| AIM OF THE EXERCISE |
Starting with the line containing "Viewport: 500px width, 365px height." and going on through the line containing "Task: Open the Participants panel", return the lines of the data below exactly, and only those.

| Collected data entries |
┌────────

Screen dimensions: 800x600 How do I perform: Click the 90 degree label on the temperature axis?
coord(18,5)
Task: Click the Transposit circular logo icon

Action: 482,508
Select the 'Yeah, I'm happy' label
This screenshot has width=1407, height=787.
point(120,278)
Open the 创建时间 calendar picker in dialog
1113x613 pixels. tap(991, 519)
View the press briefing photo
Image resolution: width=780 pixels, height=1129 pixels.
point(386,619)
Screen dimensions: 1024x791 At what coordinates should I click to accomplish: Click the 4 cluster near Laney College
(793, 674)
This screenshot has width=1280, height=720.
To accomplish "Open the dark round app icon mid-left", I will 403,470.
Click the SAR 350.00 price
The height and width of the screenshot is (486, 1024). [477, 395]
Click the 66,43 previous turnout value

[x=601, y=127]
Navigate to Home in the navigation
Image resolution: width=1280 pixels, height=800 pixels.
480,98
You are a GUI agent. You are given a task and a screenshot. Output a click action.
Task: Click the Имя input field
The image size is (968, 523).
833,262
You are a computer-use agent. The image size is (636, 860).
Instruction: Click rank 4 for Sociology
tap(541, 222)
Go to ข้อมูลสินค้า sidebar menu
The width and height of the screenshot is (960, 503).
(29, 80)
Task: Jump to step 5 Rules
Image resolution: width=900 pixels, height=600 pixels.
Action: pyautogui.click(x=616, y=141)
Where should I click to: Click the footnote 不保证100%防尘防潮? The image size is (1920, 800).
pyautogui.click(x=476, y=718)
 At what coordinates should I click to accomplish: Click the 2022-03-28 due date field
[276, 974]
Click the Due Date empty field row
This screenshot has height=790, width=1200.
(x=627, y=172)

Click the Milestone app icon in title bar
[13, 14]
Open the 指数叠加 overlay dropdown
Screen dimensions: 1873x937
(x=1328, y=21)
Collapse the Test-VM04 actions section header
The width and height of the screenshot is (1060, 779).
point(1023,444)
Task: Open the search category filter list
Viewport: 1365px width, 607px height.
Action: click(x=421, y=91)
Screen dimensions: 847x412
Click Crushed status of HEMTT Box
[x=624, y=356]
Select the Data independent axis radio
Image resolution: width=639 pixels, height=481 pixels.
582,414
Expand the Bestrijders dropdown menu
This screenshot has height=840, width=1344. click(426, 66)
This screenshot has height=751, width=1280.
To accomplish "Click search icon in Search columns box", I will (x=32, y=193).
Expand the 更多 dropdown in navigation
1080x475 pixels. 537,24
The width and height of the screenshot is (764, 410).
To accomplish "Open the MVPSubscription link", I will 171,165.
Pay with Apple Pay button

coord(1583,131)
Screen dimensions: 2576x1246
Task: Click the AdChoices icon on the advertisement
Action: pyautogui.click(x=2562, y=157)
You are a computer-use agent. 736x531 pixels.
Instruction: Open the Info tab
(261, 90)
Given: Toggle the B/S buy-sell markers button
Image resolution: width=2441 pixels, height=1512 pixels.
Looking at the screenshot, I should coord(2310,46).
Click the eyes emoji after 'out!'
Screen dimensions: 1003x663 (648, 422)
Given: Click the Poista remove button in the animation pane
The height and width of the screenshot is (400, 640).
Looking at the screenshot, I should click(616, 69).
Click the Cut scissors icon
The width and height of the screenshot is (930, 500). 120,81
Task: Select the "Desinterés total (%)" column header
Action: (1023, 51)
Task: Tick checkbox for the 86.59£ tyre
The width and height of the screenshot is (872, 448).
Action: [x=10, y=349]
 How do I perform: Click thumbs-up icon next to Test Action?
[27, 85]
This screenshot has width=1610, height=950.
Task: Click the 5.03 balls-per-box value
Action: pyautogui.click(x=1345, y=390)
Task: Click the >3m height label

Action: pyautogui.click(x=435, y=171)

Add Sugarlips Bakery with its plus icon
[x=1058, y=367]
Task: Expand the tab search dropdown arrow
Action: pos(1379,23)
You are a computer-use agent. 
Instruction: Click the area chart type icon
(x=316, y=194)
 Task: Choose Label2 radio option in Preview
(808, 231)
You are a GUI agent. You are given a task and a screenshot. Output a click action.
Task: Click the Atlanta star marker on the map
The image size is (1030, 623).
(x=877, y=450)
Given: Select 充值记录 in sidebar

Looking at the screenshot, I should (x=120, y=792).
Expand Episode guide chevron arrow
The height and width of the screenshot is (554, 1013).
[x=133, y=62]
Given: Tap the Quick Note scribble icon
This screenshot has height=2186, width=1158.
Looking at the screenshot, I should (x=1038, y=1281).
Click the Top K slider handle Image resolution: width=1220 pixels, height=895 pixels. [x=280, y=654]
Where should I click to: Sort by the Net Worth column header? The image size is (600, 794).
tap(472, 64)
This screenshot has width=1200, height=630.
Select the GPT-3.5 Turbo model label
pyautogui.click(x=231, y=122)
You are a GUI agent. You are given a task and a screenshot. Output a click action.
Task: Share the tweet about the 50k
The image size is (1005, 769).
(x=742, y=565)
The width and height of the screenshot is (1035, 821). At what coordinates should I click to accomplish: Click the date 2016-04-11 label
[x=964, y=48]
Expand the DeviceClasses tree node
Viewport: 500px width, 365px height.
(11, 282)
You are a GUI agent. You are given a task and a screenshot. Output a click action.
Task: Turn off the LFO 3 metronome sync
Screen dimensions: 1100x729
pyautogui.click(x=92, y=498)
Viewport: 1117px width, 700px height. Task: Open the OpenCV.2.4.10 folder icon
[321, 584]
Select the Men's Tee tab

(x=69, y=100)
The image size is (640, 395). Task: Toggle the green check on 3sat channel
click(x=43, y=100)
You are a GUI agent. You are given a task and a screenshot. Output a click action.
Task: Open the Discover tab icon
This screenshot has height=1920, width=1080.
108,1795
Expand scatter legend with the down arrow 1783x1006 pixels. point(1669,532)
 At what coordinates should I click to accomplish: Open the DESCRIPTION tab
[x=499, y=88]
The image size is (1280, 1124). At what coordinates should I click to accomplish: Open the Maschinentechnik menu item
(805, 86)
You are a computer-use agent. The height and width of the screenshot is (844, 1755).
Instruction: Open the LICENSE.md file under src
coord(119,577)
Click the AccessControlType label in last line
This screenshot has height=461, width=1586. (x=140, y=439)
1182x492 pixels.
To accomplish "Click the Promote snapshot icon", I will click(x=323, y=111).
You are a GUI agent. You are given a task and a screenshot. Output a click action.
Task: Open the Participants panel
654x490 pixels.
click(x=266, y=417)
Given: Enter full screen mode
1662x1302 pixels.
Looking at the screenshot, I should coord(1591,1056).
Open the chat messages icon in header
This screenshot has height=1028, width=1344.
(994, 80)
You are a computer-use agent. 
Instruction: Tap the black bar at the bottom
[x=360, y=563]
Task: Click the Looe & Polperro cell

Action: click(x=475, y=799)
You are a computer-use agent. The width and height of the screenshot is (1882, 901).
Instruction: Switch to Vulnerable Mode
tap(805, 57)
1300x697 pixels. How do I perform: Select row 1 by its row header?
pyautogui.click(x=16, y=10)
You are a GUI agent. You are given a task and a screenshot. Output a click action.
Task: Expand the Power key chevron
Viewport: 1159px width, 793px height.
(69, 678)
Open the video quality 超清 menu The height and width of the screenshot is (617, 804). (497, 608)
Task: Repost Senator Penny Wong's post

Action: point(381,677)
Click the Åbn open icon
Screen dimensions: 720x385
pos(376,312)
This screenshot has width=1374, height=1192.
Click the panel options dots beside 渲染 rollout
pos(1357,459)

└────────

| OUTPUT FOR THIS EXERCISE |
Viewport: 500px width, 365px height.
(11, 282)
You are a GUI agent. You are given a task and a screenshot. Output a click action.
Task: Turn off the LFO 3 metronome sync
Screen dimensions: 1100x729
pyautogui.click(x=92, y=498)
Viewport: 1117px width, 700px height. Task: Open the OpenCV.2.4.10 folder icon
[321, 584]
Select the Men's Tee tab

(x=69, y=100)
The image size is (640, 395). Task: Toggle the green check on 3sat channel
click(x=43, y=100)
You are a GUI agent. You are given a task and a screenshot. Output a click action.
Task: Open the Discover tab icon
This screenshot has height=1920, width=1080.
108,1795
Expand scatter legend with the down arrow 1783x1006 pixels. point(1669,532)
 At what coordinates should I click to accomplish: Open the DESCRIPTION tab
[x=499, y=88]
The image size is (1280, 1124). At what coordinates should I click to accomplish: Open the Maschinentechnik menu item
(805, 86)
You are a computer-use agent. The height and width of the screenshot is (844, 1755).
Instruction: Open the LICENSE.md file under src
coord(119,577)
Click the AccessControlType label in last line
This screenshot has height=461, width=1586. (x=140, y=439)
1182x492 pixels.
To accomplish "Click the Promote snapshot icon", I will click(x=323, y=111).
You are a GUI agent. You are given a task and a screenshot. Output a click action.
Task: Open the Participants panel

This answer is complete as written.